Si l'inflation restait à des niveaux élevés, aux Etats-Unis et en Europe, quel serait l'effet sur la formation du consensus politique ?

«Nous savons historiquement que l'inflation corrode le consensus. Il sera plus difficile de s'entendre sur quoi que ce soit. Une inflation élevée sera considérée comme une mise en accusation de ceux qui sont au pouvoir en ce moment. Et l'identité du « titulaire », qu'il soit de gauche ou de droite, varie selon les pays ».

La crise énergétique bouleverse l'économie européenne, accroissant les pressions nationalistes et les tentations de sauvegarder les économies des différents pays européens en dehors des politiques communes. Y voyez-vous un risque de rupture pour l'Union européenne ?

« Le moment est compliqué, il y a beaucoup de risques pour l'Union. Il y a eu beaucoup de "tirs embusqués" entre l'Allemagne et d'autres États membres sur les généreuses subventions énergétiques que Berlin a activées pour ses entreprises et ses citoyens. Mais je pense que dans l'ensemble, la crise augmentera le degré d'intégration européenne, sur la prise de conscience que l'Union a besoin d'une politique énergétique commune et d'un marché de l'énergie plus intégré. Et bien sûr, il a besoin d'une véritable politique étrangère et de sécurité commune.

Aux États-Unis, comment évaluez-vous la montée progressive du consensus en Europe des partis politiques de droite ?

« Personnellement, je suis préoccupée par les risques de compromission des libertés sociales, par exemple les droits des femmes en Italie. Bien sûr, de ce point de vue, les risques en Italie ne sont pas différents de ceux des États-Unis.

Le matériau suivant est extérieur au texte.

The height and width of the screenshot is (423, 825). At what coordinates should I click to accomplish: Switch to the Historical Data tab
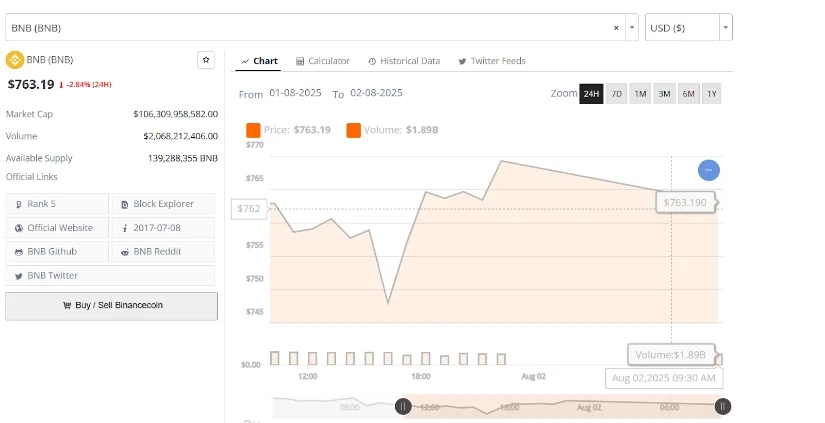(404, 61)
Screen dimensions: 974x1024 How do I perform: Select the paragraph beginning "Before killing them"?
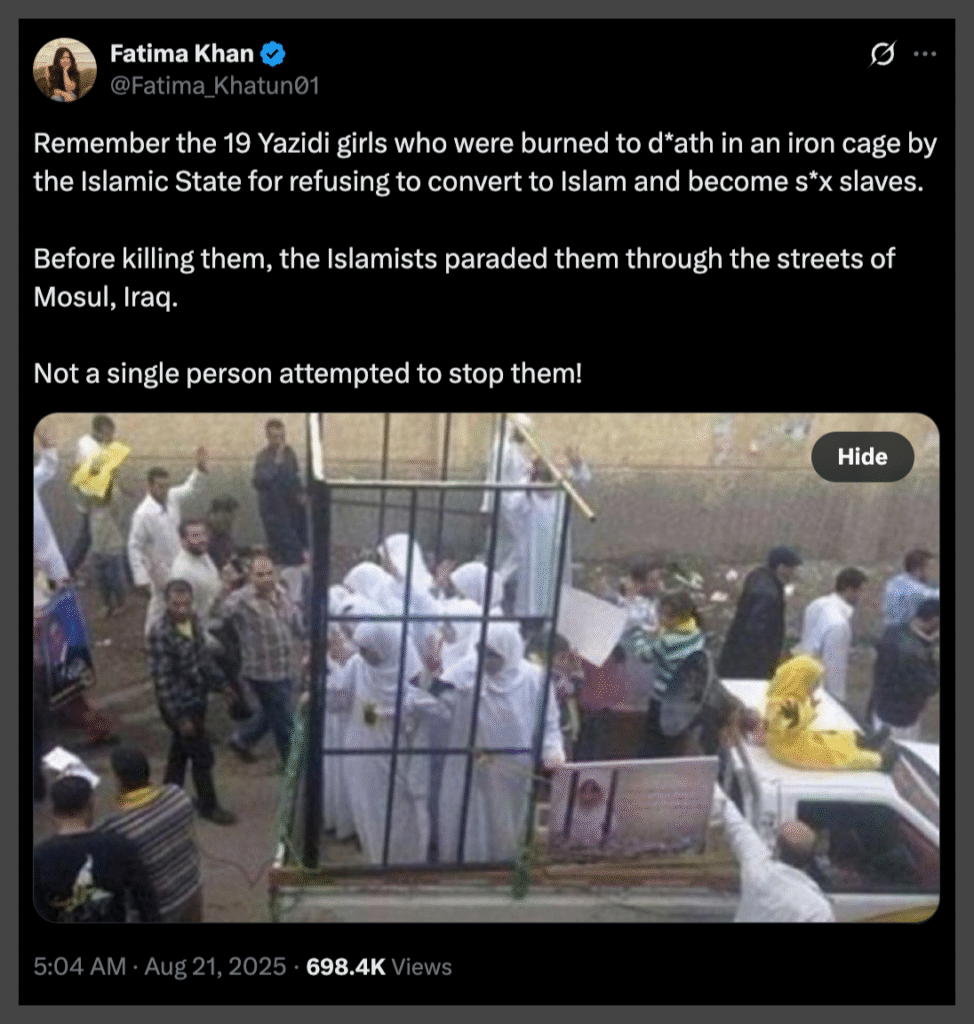tap(464, 278)
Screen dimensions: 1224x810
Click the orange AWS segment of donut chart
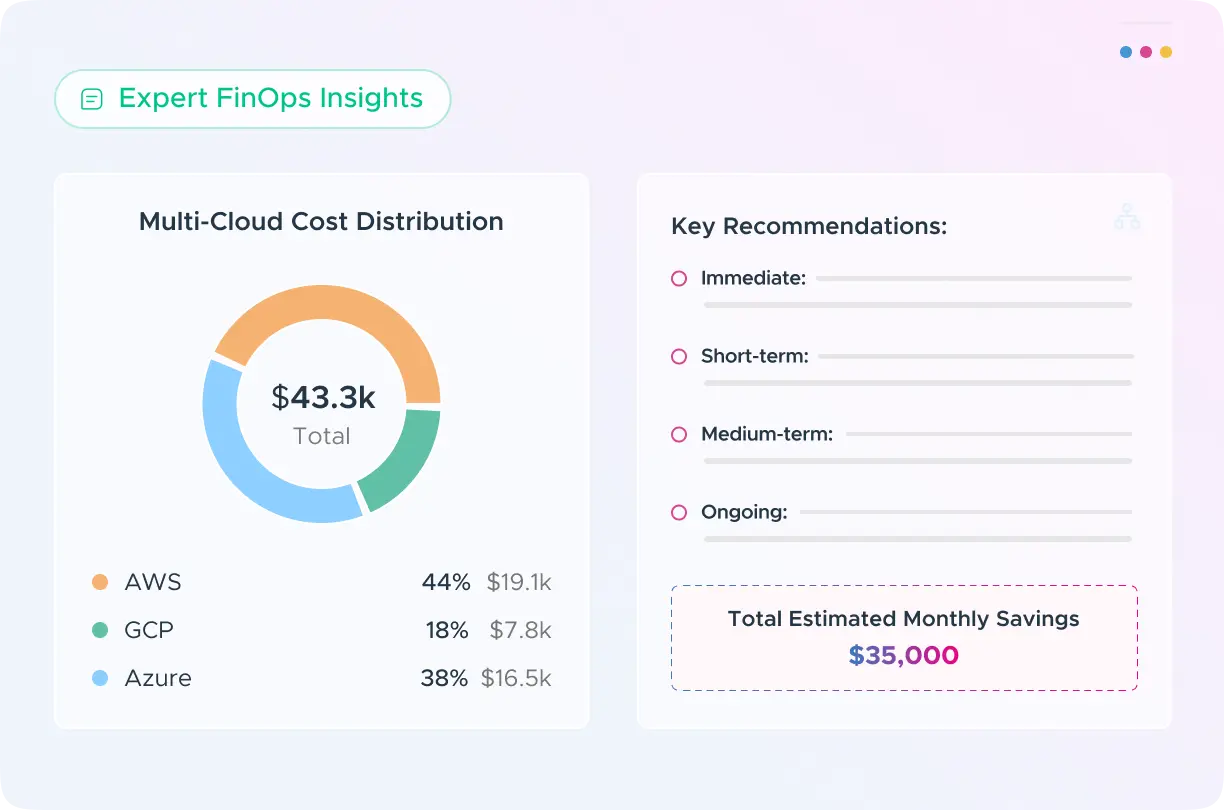tap(340, 310)
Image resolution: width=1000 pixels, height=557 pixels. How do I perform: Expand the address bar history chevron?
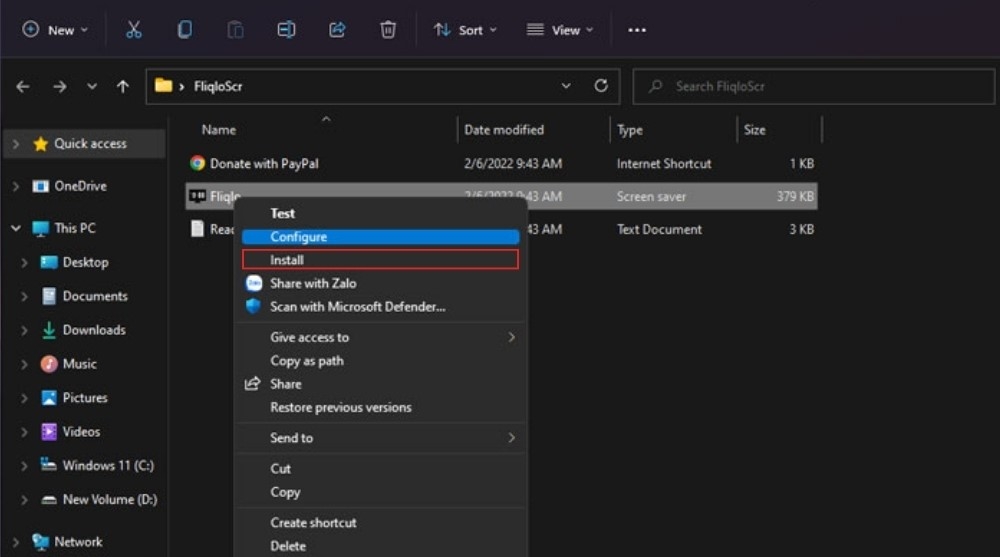[566, 85]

Je suis généralement préoccupé par les risques qui pèsent sur les freins et contrepoids des démocraties parlementaires. La Hongrie, où la presse et la justice sont menacées, est un bon exemple de ces risques. Encore une fois, je le répète, les États-Unis ne sont pas à l'abri de ces scénarios : dans bon nombre d'États, l'intégrité du processus électoral risque d'être gravement compromise. Je crains également que les dirigeants de droite n'adoptent des politiques économiques irresponsables."

L'Italie est-elle préoccupante ?

«Je m'inquiète d'une éventuelle rupture entre le nouveau gouvernement italien et Bruxelles sur la nécessité de s'entendre sur des réformes économiques structurelles. Je suis préoccupé par la tendance de ces partis et gouvernements de droite à diaboliser les immigrants. Nous vivons dans un monde d'immigration, nous continuerons à vivre dans un monde d'immigration, que cela plaise ou non à ces partis et gouvernements."

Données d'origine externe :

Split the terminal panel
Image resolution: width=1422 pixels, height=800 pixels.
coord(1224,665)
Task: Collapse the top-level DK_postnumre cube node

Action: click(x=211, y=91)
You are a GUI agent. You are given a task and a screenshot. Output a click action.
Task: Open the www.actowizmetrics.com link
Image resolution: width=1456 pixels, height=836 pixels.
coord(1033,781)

Les États-Unis, en ce moment historique, peuvent-ils vraiment se permettre d'avoir une Europe économiquement faible et politiquement fragmentée ?

"Absolument pas".

La guerre en Ukraine, la concurrence géopolitique entre les USA et la Chine, la crise énergétique, les mesures de transition écologique qui changent tous les paradigmes de l'économie, le raccourcissement des chaînes de valeur internationales. Quelle est votre définition actualisée de la mondialisation ?

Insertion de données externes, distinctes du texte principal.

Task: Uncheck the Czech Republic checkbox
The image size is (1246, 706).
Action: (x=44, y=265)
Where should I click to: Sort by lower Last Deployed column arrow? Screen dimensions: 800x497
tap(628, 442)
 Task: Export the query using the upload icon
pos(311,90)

« Il existe encore de nombreuses économies nationales profondément intégrées dans le monde. Cependant, l'idée que leur interdépendance croît de plus en plus avec le temps est révolue. Le commerce sino-américain survivra également, en l'absence d'un conflit ouvert entre la Chine et les États-Unis à propos de Taiwan. Éviter ce conflit est peut-être la principale question à l'ordre du jour géopolitique d'aujourd'hui."